Steffen Moritz is head of the neuropsychology facility at the University Medical Center Hamburg (Germany). Among his responsibilities are the neurocognitive assessment of patients with psychological disorders and the development of low-threshold psychological treatments.
He has published as first author in top-tier journals such as JAMA Psychiatry and Schizophrenia Bulletin. Among other achievements, he has received the NARSAD Young Investigator award twice and the NARSAD Independent Investigator award once.
His current research is focused on cognitive biases in schizophrenia, that is, distortions in decision-making (e.g., jumping to conclusions).
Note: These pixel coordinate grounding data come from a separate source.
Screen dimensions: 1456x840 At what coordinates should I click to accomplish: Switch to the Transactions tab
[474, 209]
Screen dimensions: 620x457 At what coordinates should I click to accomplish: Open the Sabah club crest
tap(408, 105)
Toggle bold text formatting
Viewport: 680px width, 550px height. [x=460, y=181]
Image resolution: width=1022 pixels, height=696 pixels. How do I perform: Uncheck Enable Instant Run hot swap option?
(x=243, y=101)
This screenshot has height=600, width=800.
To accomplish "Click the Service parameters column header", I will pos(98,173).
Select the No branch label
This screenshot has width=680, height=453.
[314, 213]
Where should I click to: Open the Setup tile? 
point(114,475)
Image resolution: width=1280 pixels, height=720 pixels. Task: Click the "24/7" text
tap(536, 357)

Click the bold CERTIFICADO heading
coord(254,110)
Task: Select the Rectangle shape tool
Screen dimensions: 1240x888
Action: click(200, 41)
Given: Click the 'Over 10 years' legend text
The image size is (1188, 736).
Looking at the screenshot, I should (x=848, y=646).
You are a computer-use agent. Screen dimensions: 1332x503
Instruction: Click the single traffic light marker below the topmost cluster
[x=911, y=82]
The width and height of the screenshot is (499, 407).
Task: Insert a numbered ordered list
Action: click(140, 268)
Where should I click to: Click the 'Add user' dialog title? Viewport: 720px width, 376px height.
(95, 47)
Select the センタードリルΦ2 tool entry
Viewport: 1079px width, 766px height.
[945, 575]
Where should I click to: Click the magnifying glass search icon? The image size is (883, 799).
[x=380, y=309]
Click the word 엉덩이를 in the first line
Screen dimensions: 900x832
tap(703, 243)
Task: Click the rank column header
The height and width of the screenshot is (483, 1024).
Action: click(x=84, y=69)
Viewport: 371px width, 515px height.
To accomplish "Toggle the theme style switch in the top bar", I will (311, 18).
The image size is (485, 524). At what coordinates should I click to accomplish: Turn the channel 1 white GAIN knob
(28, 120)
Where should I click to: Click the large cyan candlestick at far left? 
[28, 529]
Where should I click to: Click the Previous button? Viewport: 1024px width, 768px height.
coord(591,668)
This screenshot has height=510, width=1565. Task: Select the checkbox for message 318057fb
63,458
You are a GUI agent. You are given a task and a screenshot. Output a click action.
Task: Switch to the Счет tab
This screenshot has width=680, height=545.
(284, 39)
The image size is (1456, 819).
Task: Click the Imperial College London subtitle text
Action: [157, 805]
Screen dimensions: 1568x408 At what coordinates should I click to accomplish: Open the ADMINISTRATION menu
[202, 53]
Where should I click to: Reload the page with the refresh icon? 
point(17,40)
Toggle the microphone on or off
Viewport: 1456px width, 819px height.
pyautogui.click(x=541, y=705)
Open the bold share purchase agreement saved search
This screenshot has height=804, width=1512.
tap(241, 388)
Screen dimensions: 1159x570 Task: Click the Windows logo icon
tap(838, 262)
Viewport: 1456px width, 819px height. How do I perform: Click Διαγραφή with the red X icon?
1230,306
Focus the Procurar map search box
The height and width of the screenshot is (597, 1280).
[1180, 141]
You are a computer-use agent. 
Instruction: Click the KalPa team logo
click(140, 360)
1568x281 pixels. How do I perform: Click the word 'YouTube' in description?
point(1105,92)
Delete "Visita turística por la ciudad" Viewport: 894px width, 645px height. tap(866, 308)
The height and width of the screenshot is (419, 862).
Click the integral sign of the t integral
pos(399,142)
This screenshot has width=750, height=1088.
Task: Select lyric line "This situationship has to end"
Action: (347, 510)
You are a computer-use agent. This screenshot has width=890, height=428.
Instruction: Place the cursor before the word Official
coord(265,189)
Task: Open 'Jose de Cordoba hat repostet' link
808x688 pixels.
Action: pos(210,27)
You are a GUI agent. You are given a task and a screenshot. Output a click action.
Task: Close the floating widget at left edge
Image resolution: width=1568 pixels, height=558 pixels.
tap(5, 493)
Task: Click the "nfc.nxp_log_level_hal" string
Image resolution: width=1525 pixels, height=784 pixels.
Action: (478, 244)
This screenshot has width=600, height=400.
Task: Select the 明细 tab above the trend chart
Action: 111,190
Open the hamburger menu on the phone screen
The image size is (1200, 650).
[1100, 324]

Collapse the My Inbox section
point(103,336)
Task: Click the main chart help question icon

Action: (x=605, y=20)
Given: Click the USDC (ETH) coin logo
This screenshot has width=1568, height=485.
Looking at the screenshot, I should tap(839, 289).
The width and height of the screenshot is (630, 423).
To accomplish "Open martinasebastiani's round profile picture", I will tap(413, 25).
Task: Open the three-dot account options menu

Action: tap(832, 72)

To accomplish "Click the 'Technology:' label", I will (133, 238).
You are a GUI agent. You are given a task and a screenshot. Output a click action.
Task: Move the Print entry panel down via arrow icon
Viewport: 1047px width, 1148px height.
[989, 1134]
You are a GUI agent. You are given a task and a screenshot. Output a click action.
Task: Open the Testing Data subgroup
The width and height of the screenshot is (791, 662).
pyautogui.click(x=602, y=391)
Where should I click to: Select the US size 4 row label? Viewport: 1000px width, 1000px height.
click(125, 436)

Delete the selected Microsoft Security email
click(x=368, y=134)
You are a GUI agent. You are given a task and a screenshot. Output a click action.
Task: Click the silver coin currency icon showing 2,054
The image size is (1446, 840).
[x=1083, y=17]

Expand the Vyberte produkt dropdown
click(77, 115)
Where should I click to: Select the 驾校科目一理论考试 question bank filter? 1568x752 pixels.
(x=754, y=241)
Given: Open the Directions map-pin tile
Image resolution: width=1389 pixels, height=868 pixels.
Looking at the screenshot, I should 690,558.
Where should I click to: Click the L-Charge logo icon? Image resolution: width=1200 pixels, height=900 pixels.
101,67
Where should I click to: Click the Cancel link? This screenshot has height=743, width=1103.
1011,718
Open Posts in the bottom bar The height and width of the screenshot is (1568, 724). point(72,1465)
Most notably among his contributions to the field, he was the first to describe overconfidence in memory errors in schizophrenia and has put forth a novel ‘liberal acceptance’ theory to explain the pathogenesis of delusional ideation.
Prof. Moritz has successfully translated this line of research into the treatment program Metacognitive Training for Schizophrenia (MCT), which is now available in 37 languages at no cost via www.uke.de/mct. He also developed an individualized metacognitive therapy for patients with schizophrenia (MCT+) and adapted it to the E-Cog learning platform. A number of randomized controlled studies assert the safety and efficacy of these programs (see meta-analysis by Sauvé et al., 2020: https://doi.org/10.1016/j.cpr.2020.101854).
Although cognitive interventions are regarded as important complementary treatment strategies, there is a dearth of evaluated and easy-to-administer programs for schizophrenia. MCT and MCT+ promise to fill that gap.